__PROBLEM__: Write out the full listing exactly as given, minus the images.
- - - -
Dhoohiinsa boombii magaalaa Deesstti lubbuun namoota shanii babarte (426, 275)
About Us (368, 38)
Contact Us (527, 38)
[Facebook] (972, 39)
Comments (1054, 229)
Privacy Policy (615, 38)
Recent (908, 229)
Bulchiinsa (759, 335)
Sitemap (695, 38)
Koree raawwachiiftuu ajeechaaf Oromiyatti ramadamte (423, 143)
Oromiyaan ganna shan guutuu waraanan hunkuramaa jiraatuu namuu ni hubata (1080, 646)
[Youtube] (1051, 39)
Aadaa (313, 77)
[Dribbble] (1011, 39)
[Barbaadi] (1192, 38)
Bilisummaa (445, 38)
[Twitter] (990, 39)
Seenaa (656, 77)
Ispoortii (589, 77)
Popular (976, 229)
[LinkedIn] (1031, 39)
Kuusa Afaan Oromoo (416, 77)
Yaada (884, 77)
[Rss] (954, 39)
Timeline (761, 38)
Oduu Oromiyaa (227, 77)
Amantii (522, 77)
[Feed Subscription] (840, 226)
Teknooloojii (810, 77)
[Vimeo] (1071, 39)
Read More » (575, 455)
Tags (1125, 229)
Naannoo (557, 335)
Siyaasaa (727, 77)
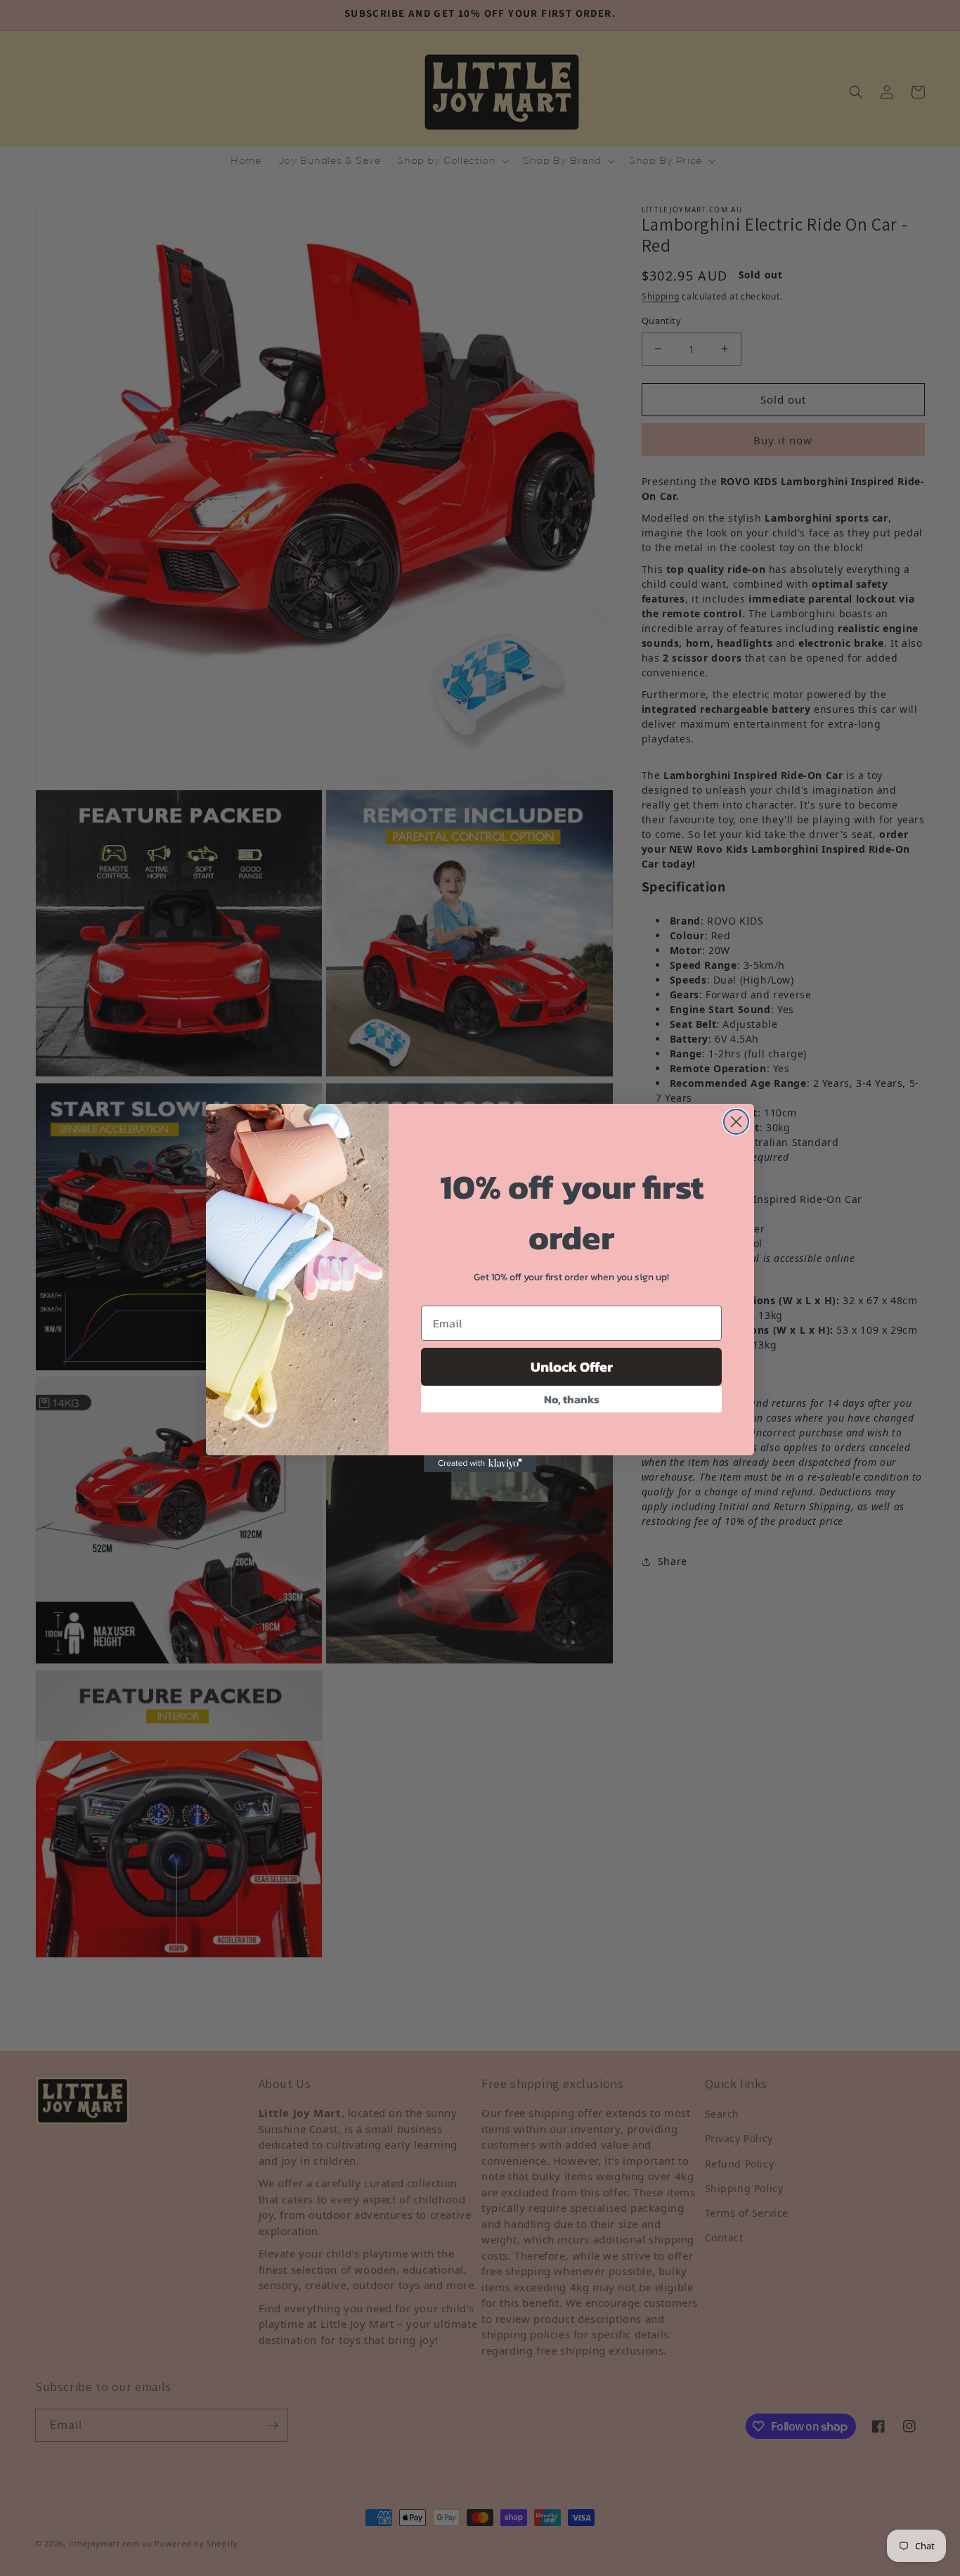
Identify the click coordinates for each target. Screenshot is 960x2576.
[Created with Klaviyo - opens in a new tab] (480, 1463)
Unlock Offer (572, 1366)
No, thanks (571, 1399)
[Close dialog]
- - - -
__ANSWER BOX__:
Dhoohiinsa boombii magaalaa Deesstti lubbuun namoota shanii babarte (426, 275)
About Us (368, 38)
Contact Us (527, 38)
[Facebook] (972, 39)
Comments (1054, 229)
Privacy Policy (615, 38)
Recent (908, 229)
Bulchiinsa (759, 335)
Sitemap (695, 38)
Koree raawwachiiftuu ajeechaaf Oromiyatti ramadamte (423, 143)
Oromiyaan ganna shan guutuu waraanan hunkuramaa jiraatuu namuu ni hubata (1080, 646)
[Youtube] (1051, 39)
Aadaa (313, 77)
[Dribbble] (1011, 39)
[Barbaadi] (1192, 38)
Bilisummaa (445, 38)
[Twitter] (990, 39)
Seenaa (656, 77)
Ispoortii (589, 77)
Popular (976, 229)
[LinkedIn] (1031, 39)
Kuusa Afaan Oromoo (416, 77)
Yaada (884, 77)
[Rss] (954, 39)
Timeline (761, 38)
Oduu Oromiyaa (227, 77)
Amantii (522, 77)
[Feed Subscription] (840, 226)
Teknooloojii (810, 77)
[Vimeo] (1071, 39)
Read More » (575, 455)
Tags (1125, 229)
Naannoo (557, 335)
Siyaasaa (727, 77)
Identify the click coordinates for each target. Screenshot is 960x2576.
[Created with Klaviyo - opens in a new tab] (480, 1463)
Unlock Offer (572, 1366)
No, thanks (571, 1399)
[Close dialog]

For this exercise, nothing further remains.